You may be surprised to hear that in a recent Family Business Australia survey less than 30 per cent of family businesses indicated that they have a formal succession plan in place.

The failure to properly prepare for an owner’s retirement, or unexpected departure due to ill-health, greatly reduces the chance of a business surviving the transition to new ownership or management. If appropriate measures haven’t been taken, significant difficulties can also occur where a business owner loses capacity due to disability or illness.

Issues that commonly arise from the absence of an adequate succession plan include:

  • exposure to unnecessary capital gains tax (CGT) and stamp duty liabilities;
  • uncertainty and suspicion developing amongst family members about their future role in the business; and
  • the potential for one or more family members to subsequently oust a sibling or other close relative from the business.

With proper planning, these problems can be diminished or avoided altogether. If appropriately structured, opportunities may also exist to apply the small business CGT concessions to reduce or eliminate CGT on the disposal of business assets and to take advantage of stamp duty exemptions if any land needs to be transferred.

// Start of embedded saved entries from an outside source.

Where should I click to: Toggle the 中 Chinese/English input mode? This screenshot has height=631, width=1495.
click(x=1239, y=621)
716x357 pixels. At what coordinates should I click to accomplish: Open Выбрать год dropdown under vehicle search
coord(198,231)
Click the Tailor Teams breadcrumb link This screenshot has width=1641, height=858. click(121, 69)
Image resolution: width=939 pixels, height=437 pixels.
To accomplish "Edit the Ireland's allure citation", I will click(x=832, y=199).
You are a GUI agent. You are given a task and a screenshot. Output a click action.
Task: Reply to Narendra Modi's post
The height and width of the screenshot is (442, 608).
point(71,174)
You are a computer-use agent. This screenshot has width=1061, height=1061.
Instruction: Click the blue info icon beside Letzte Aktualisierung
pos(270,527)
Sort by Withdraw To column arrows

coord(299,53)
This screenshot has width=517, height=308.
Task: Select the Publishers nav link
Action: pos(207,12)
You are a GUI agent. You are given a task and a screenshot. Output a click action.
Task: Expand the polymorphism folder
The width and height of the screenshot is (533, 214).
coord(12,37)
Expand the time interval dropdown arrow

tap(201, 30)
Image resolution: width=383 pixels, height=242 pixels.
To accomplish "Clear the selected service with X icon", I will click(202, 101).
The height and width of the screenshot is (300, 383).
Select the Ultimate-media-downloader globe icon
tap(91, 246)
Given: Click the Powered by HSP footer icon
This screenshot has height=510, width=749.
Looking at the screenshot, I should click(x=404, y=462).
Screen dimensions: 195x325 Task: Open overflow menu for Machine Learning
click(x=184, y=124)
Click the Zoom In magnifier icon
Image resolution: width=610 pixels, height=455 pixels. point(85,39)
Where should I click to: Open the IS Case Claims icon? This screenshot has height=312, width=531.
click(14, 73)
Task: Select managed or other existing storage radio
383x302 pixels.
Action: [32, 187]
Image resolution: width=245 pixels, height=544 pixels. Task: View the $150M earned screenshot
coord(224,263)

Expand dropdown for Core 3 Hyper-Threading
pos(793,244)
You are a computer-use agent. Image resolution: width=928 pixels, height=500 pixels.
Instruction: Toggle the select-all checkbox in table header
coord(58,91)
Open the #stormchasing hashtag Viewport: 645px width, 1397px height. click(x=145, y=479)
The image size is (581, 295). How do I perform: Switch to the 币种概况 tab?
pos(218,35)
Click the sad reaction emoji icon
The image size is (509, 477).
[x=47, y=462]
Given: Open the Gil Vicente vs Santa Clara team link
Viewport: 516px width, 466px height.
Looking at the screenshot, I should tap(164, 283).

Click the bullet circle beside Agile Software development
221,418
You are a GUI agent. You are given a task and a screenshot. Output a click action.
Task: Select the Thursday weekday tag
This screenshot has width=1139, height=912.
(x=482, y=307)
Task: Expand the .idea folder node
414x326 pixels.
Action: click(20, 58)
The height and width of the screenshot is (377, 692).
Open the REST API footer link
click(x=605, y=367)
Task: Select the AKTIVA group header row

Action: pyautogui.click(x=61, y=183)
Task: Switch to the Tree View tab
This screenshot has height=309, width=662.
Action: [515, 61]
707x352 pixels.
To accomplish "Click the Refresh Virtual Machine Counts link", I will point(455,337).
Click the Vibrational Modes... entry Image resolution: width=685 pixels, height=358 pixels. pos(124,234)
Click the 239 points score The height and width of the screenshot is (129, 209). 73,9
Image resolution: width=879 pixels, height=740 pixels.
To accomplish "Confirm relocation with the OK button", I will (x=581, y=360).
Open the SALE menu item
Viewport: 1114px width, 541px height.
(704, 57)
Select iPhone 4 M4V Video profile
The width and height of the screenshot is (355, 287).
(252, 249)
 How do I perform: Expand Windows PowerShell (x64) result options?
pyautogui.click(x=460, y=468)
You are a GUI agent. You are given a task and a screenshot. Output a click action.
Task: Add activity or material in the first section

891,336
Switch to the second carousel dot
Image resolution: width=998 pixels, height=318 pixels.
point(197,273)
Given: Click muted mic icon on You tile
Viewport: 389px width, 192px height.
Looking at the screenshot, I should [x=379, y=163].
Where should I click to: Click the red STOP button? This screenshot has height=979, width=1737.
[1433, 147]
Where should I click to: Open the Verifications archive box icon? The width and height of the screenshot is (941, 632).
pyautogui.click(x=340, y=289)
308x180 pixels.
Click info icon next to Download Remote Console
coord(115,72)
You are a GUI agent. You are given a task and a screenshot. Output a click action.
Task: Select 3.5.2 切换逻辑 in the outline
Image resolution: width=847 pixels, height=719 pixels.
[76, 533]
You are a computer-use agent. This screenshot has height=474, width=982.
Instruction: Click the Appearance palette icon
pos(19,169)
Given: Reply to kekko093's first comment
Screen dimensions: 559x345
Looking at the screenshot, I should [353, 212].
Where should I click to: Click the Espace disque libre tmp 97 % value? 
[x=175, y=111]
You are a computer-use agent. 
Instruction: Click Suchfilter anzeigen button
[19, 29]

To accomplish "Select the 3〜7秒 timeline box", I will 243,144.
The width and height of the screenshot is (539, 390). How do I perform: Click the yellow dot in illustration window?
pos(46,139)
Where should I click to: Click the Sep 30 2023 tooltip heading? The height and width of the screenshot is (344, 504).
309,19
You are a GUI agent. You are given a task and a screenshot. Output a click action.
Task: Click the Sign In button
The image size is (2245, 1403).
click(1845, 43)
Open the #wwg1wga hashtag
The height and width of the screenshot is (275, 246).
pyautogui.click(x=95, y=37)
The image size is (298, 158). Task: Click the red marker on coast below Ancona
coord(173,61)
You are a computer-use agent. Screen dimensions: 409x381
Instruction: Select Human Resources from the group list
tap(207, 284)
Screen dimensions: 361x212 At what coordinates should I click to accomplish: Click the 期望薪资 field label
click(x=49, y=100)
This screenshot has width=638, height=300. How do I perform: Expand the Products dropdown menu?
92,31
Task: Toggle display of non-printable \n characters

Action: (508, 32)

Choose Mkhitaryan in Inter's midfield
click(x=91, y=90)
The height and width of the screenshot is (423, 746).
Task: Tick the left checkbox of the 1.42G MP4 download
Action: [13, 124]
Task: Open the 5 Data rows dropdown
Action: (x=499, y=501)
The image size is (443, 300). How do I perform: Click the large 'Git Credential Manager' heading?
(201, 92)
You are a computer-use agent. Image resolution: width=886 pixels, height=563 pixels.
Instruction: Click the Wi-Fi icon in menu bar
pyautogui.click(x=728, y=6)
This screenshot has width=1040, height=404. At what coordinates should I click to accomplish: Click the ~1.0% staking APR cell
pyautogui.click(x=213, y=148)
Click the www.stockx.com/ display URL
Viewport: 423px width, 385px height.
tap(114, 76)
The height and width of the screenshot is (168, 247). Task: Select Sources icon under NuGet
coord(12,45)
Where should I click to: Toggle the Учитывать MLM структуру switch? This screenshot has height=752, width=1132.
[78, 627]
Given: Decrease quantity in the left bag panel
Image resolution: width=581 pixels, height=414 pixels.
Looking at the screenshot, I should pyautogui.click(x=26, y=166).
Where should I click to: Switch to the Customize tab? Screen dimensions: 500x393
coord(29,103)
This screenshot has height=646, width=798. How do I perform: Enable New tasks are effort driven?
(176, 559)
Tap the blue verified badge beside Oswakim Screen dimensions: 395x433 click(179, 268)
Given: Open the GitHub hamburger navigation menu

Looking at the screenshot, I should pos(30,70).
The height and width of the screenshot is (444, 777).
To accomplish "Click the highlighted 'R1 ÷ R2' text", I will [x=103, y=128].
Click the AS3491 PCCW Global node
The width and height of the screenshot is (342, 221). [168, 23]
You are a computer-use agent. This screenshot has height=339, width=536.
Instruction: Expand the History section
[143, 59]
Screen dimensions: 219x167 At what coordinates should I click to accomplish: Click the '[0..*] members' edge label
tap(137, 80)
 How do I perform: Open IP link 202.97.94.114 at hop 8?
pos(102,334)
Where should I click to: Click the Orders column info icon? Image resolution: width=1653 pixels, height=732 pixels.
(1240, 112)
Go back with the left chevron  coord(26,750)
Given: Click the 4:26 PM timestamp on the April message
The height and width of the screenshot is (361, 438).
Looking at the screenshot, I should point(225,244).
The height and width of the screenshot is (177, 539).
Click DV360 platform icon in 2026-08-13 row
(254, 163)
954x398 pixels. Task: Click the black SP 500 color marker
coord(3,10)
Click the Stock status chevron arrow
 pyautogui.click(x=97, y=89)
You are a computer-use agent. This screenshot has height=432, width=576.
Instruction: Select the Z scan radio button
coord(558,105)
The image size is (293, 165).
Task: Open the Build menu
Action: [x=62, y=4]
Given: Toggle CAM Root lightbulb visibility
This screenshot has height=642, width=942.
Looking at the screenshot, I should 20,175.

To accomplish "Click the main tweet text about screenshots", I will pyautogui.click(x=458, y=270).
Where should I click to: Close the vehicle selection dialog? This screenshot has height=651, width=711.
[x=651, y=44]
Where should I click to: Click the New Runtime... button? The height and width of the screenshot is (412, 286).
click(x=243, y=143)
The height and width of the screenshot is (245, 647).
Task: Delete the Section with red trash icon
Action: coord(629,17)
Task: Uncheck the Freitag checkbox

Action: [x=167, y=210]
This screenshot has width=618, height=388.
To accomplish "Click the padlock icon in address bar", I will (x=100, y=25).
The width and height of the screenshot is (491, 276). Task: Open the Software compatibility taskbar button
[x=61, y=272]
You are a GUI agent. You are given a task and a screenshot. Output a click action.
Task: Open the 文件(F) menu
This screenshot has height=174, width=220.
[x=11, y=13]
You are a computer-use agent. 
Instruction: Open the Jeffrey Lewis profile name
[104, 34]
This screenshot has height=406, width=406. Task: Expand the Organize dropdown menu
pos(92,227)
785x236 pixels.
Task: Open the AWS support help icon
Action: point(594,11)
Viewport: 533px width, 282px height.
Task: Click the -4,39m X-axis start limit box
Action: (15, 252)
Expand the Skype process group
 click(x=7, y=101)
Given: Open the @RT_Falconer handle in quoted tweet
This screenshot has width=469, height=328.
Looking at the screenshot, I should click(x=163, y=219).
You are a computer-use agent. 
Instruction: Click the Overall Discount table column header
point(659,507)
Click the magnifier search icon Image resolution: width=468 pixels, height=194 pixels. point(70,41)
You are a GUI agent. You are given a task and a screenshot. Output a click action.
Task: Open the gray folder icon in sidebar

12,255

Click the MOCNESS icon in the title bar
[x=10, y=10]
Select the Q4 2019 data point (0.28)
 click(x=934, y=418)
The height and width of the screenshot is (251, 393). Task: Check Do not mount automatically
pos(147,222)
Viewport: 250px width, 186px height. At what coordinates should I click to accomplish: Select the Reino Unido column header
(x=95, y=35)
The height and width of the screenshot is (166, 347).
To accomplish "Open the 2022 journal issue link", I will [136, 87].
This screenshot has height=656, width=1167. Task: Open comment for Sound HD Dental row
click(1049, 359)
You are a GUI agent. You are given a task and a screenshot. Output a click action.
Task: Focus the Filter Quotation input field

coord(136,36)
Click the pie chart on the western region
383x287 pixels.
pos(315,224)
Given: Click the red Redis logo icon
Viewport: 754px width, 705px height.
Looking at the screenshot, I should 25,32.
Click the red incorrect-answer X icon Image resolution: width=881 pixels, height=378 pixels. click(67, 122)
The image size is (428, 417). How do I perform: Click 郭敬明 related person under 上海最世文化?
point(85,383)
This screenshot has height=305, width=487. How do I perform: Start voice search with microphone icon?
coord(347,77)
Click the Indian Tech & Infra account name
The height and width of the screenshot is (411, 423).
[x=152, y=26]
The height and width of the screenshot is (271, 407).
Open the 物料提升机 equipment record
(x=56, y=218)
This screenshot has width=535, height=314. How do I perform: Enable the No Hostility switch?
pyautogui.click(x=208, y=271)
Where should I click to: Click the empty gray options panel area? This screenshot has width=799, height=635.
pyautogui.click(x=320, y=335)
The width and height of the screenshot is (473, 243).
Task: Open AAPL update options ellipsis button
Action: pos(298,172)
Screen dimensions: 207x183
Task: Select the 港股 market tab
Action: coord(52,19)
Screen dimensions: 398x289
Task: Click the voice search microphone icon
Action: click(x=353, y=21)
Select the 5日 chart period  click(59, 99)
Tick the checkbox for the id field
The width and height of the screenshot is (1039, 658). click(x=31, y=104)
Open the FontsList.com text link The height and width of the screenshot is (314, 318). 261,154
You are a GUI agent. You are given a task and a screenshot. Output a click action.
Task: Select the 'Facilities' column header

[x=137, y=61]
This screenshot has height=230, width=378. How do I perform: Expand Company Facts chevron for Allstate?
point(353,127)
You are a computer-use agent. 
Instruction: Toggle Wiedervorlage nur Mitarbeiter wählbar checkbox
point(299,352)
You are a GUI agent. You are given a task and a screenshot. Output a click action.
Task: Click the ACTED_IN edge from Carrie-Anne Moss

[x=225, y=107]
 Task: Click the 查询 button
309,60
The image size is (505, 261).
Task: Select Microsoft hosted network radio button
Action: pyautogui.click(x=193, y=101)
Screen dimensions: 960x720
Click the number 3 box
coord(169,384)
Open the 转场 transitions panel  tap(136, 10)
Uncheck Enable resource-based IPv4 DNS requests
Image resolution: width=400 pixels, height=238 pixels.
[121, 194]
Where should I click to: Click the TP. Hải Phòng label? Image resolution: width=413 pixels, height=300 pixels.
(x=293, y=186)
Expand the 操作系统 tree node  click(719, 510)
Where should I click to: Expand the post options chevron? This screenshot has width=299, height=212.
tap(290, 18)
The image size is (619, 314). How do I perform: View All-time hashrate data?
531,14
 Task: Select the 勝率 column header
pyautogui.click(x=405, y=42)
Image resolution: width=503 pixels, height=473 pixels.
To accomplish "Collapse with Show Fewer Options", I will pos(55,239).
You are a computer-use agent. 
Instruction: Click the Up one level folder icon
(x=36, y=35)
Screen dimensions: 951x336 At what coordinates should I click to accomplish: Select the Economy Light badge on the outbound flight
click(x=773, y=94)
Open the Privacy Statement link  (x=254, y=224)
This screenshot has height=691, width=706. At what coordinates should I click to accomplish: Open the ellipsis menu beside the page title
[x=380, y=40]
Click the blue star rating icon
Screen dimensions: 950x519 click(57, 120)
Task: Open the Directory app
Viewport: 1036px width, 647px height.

To develop a successful succession plan, the existing legal structure of the business requires a thorough examination. This includes:

  • undertaking a review of the constitution and share register if the business is operated through a company; and
  • scrutinising the governing deed where the business is held under a trust.

The financial accounts of the relevant entity should also be analysed.

A Will plays an important role in succession planning and therefore needs to be kept up-to-date. Regularly reviewing your Will provides the opportunity to reconsider your choice of executors and to assess whether the gifts you intend to make remain appropriate. Where a Will operates imperfectly, the beneficiaries are frequently left to decide amongst themselves how the deceased’s assets should be distributed. Apart from providing the opportunity for family disputes, this causes CGT and stamp duty liabilities that could otherwise be avoided.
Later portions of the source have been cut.